Owen
was on the brink, but there might still be time to save him, and it was
with this idea she had bearded me in my den. 'What won't a mother do,
you know?'--that was one of the things she said. What wouldn't a mother
do indeed? I thought I had sufficiently shown her what! She tried to
break me down by an appeal to my good nature, as she called it, and from
the moment she opened on _you_, from the moment she denounced Owen's
falsity, I was as good-natured as she could wish. I understood that it
was a plea for mere mercy, that you and he between you were killing her
child. Of course I was delighted that Mona should be killed, but I was
studiously kind to Mrs. Brigstock.
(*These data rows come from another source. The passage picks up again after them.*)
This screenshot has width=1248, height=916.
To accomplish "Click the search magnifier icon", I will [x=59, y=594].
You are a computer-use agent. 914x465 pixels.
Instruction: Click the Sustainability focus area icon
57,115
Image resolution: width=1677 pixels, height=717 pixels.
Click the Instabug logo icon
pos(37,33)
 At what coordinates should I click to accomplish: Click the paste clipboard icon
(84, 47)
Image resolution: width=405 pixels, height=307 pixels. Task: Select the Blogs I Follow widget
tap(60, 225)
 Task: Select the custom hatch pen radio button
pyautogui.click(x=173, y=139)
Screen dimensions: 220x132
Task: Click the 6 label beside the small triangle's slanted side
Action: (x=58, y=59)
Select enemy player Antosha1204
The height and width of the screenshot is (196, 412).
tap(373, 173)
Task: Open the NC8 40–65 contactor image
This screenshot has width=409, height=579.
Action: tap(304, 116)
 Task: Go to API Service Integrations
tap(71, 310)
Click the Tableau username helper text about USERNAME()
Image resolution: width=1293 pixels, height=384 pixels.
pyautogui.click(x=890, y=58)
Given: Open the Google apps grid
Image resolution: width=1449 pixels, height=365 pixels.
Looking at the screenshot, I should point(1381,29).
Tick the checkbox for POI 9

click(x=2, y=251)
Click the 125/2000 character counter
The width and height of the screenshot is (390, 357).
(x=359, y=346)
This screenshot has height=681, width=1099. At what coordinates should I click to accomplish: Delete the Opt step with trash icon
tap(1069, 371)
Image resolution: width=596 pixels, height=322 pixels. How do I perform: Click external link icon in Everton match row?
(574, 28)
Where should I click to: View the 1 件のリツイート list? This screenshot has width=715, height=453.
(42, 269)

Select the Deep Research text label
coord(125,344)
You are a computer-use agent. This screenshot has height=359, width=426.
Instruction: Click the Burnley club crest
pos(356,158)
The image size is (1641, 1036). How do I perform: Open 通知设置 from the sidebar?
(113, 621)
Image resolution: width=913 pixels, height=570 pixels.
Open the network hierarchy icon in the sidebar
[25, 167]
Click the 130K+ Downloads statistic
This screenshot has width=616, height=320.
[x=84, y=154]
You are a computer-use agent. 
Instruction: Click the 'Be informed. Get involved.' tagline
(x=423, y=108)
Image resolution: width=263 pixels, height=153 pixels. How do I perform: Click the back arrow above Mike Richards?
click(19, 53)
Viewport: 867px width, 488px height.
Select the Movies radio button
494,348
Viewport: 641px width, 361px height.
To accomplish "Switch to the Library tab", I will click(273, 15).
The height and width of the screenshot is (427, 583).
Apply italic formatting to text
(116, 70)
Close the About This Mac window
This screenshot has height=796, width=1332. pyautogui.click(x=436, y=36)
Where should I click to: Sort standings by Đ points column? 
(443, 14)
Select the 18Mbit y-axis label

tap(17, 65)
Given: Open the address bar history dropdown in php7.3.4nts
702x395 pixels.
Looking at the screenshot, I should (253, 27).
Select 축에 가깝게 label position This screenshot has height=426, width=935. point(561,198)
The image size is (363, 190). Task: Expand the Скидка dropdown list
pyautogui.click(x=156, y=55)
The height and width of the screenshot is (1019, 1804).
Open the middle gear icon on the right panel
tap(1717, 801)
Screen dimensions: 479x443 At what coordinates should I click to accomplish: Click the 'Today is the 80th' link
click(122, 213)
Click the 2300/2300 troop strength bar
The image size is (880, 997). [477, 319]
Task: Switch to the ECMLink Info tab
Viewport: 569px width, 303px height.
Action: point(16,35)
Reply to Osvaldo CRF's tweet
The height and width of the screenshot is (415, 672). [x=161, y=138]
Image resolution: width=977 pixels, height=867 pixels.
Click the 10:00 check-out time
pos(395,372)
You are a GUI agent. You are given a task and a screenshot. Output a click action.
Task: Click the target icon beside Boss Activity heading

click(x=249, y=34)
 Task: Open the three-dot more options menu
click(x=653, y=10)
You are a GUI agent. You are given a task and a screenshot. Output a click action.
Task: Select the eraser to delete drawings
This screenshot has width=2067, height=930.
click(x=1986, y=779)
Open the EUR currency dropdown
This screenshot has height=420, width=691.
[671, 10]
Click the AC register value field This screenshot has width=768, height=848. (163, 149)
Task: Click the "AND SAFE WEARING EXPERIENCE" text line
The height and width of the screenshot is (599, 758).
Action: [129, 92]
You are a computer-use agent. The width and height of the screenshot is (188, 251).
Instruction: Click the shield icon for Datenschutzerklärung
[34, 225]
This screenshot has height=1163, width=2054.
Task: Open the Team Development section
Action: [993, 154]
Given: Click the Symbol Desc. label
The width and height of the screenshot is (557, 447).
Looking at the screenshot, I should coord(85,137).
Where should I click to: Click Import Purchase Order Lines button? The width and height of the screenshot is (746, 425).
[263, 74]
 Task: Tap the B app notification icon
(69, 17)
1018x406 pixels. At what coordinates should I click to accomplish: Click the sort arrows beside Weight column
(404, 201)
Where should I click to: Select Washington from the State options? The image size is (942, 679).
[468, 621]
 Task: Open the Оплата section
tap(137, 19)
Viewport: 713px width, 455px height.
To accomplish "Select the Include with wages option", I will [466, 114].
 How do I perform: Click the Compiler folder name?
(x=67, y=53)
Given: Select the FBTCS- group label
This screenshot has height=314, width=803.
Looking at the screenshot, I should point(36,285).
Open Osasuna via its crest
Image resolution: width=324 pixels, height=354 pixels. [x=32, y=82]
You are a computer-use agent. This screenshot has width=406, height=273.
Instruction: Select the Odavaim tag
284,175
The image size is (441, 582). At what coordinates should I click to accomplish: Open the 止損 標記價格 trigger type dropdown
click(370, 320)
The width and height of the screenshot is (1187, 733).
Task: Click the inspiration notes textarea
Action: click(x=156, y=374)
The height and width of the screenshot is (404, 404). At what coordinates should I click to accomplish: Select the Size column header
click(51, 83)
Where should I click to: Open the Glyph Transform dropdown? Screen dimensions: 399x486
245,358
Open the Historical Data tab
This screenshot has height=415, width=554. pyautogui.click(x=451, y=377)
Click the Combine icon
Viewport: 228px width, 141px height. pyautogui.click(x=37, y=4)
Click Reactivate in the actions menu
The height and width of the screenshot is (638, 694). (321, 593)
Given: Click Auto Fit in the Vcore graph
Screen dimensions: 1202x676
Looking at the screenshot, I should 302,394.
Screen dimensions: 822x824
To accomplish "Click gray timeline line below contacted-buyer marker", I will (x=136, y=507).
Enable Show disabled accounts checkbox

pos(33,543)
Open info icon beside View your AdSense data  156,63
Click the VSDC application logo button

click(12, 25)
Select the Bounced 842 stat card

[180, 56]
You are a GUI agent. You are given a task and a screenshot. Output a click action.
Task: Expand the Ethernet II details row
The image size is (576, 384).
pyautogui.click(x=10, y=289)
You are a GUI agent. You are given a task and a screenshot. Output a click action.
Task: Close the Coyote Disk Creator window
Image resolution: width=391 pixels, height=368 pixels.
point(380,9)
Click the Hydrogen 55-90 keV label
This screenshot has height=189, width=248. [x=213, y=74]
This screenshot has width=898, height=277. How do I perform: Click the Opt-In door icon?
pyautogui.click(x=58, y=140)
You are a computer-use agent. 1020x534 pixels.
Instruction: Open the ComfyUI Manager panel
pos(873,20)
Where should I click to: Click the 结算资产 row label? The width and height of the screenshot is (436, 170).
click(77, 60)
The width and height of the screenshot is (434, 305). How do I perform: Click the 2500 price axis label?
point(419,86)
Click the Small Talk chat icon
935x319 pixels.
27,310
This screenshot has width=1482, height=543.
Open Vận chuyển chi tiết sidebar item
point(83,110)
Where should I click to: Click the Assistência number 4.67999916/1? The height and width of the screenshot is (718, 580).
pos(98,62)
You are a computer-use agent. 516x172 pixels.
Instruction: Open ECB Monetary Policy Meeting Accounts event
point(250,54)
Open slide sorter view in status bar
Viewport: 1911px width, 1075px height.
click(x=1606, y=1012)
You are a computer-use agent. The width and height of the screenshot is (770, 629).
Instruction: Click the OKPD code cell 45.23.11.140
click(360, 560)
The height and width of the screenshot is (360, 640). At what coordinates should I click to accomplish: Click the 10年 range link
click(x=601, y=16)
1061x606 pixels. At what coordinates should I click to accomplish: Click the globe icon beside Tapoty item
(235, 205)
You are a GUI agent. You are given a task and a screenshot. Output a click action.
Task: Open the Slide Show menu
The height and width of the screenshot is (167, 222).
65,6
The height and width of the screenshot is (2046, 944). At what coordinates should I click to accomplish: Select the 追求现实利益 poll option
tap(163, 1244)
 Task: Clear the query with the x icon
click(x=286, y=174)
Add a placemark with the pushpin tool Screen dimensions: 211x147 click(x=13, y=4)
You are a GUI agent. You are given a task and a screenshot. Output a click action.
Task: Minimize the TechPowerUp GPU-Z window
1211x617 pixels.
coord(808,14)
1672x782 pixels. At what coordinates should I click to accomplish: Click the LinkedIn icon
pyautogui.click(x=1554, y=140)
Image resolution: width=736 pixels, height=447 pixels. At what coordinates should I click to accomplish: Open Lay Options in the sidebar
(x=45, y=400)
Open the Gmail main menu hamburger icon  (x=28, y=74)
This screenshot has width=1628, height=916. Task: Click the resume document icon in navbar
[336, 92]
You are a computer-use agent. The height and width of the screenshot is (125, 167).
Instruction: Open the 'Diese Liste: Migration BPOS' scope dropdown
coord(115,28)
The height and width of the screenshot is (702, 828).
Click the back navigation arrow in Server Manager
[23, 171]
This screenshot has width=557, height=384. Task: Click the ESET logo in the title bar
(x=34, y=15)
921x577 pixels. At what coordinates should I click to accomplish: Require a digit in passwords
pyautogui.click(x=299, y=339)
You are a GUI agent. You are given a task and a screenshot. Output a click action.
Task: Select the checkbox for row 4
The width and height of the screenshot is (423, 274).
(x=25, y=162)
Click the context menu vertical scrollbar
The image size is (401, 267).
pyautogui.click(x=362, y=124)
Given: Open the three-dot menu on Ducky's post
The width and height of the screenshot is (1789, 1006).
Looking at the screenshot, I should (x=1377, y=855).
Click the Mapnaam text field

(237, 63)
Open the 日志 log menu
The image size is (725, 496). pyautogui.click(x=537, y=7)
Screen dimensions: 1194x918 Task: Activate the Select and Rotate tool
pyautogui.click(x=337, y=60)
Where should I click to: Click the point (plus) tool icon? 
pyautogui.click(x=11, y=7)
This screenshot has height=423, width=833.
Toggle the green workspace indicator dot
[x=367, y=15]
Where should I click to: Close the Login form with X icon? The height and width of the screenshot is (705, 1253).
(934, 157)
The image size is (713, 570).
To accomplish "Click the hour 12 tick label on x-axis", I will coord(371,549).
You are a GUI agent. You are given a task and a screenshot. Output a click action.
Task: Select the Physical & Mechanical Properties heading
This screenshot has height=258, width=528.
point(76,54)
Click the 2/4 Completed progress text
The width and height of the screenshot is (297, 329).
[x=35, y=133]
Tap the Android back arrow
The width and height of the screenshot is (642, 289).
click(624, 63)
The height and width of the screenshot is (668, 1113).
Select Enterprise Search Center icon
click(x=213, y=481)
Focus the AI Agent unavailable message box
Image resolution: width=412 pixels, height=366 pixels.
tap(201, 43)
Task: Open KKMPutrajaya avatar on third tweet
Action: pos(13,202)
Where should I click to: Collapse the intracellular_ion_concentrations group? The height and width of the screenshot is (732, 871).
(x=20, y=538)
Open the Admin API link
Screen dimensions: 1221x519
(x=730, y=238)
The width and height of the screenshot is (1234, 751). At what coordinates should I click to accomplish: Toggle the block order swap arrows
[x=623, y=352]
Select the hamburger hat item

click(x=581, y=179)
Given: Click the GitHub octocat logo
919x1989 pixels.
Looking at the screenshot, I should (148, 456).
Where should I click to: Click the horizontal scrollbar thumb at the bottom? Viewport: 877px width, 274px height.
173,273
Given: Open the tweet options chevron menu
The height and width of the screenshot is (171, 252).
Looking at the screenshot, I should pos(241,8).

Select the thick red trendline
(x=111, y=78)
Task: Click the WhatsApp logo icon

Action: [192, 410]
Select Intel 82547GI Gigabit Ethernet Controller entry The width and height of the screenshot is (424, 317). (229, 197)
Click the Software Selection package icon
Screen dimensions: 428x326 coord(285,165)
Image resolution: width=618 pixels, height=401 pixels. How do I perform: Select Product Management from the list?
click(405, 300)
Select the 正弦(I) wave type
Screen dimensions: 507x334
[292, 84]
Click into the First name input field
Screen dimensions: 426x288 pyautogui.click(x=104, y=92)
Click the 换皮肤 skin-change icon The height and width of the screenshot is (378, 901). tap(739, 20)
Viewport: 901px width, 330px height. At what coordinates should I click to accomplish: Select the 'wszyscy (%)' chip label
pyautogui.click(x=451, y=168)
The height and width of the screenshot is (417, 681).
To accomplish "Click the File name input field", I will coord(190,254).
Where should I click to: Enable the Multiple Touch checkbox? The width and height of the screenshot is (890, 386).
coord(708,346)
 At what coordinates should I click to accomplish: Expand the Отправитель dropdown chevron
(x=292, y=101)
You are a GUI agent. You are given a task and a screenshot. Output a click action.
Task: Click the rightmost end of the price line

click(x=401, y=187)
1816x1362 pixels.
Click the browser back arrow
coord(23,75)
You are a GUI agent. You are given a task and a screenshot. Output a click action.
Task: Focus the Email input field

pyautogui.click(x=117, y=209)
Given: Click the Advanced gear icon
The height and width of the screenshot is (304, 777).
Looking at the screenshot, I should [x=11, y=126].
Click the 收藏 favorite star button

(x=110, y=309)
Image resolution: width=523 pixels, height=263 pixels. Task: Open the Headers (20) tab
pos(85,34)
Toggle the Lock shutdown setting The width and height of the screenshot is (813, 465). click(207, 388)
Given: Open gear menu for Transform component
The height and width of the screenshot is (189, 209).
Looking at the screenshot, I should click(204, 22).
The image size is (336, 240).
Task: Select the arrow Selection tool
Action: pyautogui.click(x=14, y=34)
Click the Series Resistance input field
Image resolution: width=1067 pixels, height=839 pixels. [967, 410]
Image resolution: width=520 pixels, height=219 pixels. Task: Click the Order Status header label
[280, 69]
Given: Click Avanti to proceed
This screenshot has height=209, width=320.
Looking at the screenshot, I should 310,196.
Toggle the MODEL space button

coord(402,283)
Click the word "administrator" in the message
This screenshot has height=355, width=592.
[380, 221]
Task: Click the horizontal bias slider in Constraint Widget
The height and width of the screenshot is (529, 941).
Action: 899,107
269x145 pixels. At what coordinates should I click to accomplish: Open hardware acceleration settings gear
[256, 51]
At the same time I was honest, I
didn't pretend to anything I couldn't feel. I asked her why the marriage
hadn't taken place months ago, when Owen was perfectly ready; and I
showed her how completely that fatuous mistake on Mona's part cleared
his responsibility. It was she who had killed _him_--it was she who had
destroyed his affection, his illusions. Did she want him now when he was
estranged, when he was disgusted, when he had a sore grievance? She
reminded me that Mona had a sore grievance too, but she admitted that
she hadn't come to me to speak of that. What she had come to me for was
not to get the old things back, but simply to get Owen. What she wanted
was that I would, in simple pity, see fair play. Owen had been awfully
bedeviled--she didn't call it that, she called it 'misled'--but it was
simply you who had bedeviled him. He would be all right still if I would
see that you were out of the way. She asked me point-blank if it was
possible I could want him to marry you."
Fleda had listened in unbearable pain and growing terror, as if her
interlocutress, stone by stone, were piling some fatal mass upon her
breast. She had the sense of being buried alive, smothered in the mere
expansion of another will; and now there was but one gap left to the
air. A single word, she felt, might close it, and with the question that
came to her lips as Mrs. Gereth paused she seemed to herself to ask, in
cold dread, for her doom. "What did you say to that?" she inquired.
"I was embarrassed, for I saw my danger--the danger of her going home
and saying to Mona that I was backing you up. It had been a bliss to
learn that Owen had really turned to you, but my joy didn't put me off
my guard. I reflected intensely for a few seconds; then I saw my issue."